- **RECORDS SHOWN**
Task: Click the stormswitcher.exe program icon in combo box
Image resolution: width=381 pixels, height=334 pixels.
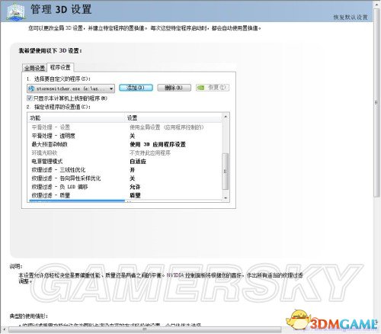Action: click(x=31, y=88)
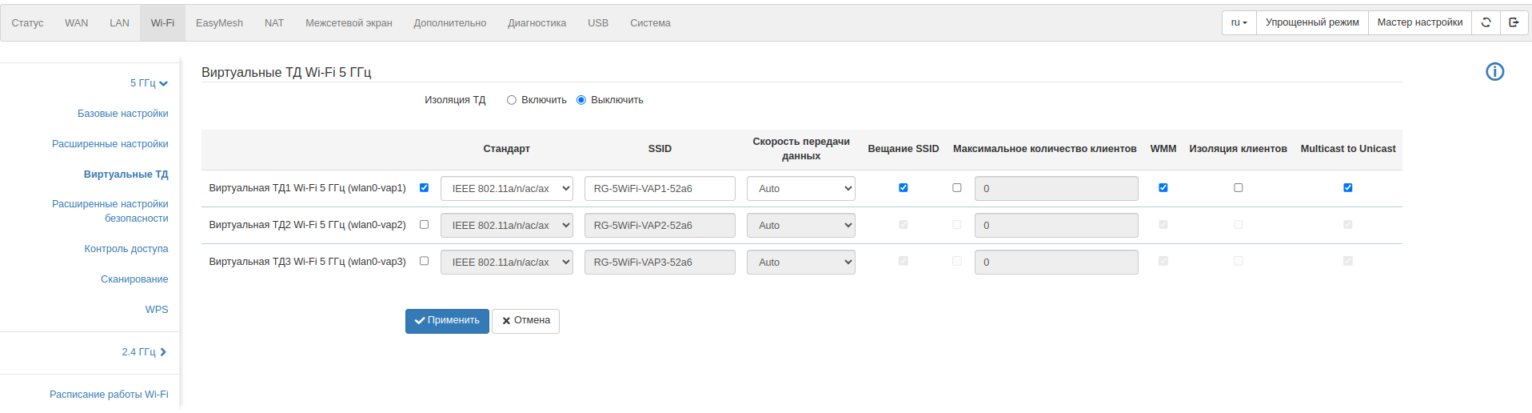Expand the 2.4 ГГц section chevron

tap(163, 352)
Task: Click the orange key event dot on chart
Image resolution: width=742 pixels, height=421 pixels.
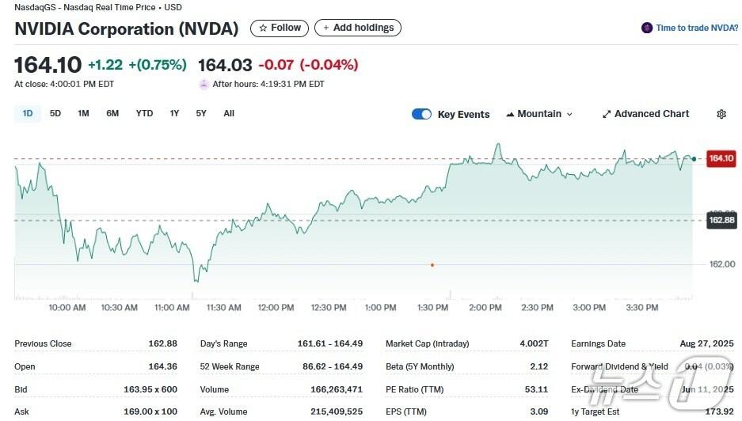Action: pos(432,264)
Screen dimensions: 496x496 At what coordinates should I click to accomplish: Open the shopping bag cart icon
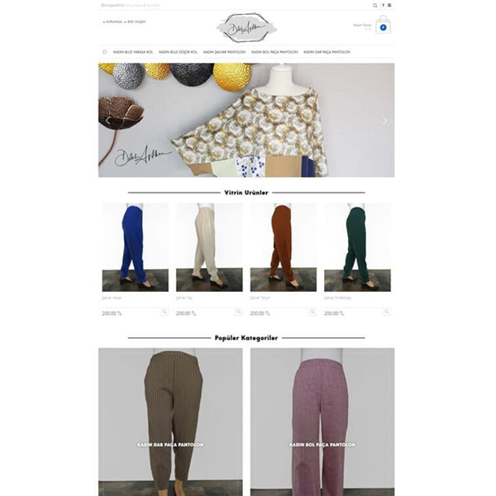(383, 25)
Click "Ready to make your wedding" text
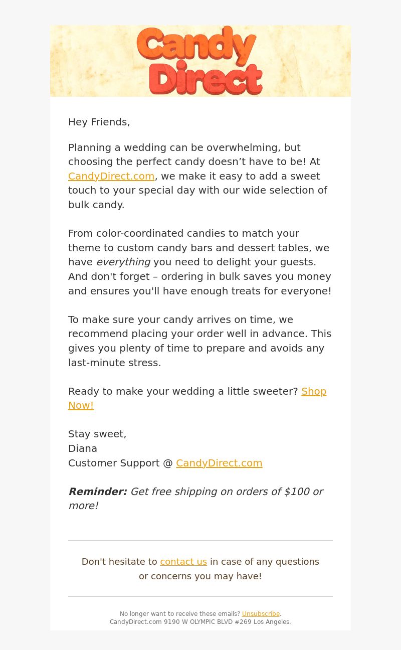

- **BRIEF**
The copy must start at the line containing "Image resolution: width=381" and stop at the last line of the listing, both included, with every line exact and no pictures.

- **SOLUTION BELOW**
Image resolution: width=381 pixels, height=334 pixels.
Action: click(x=31, y=88)
Expand the 2.4 ГГц section chevron

tap(163, 352)
Task: Click the orange key event dot on chart
Image resolution: width=742 pixels, height=421 pixels.
Action: pos(432,264)
Screen dimensions: 496x496 At what coordinates should I click to accomplish: Open the shopping bag cart icon
(383, 25)
Click "Ready to make your wedding" text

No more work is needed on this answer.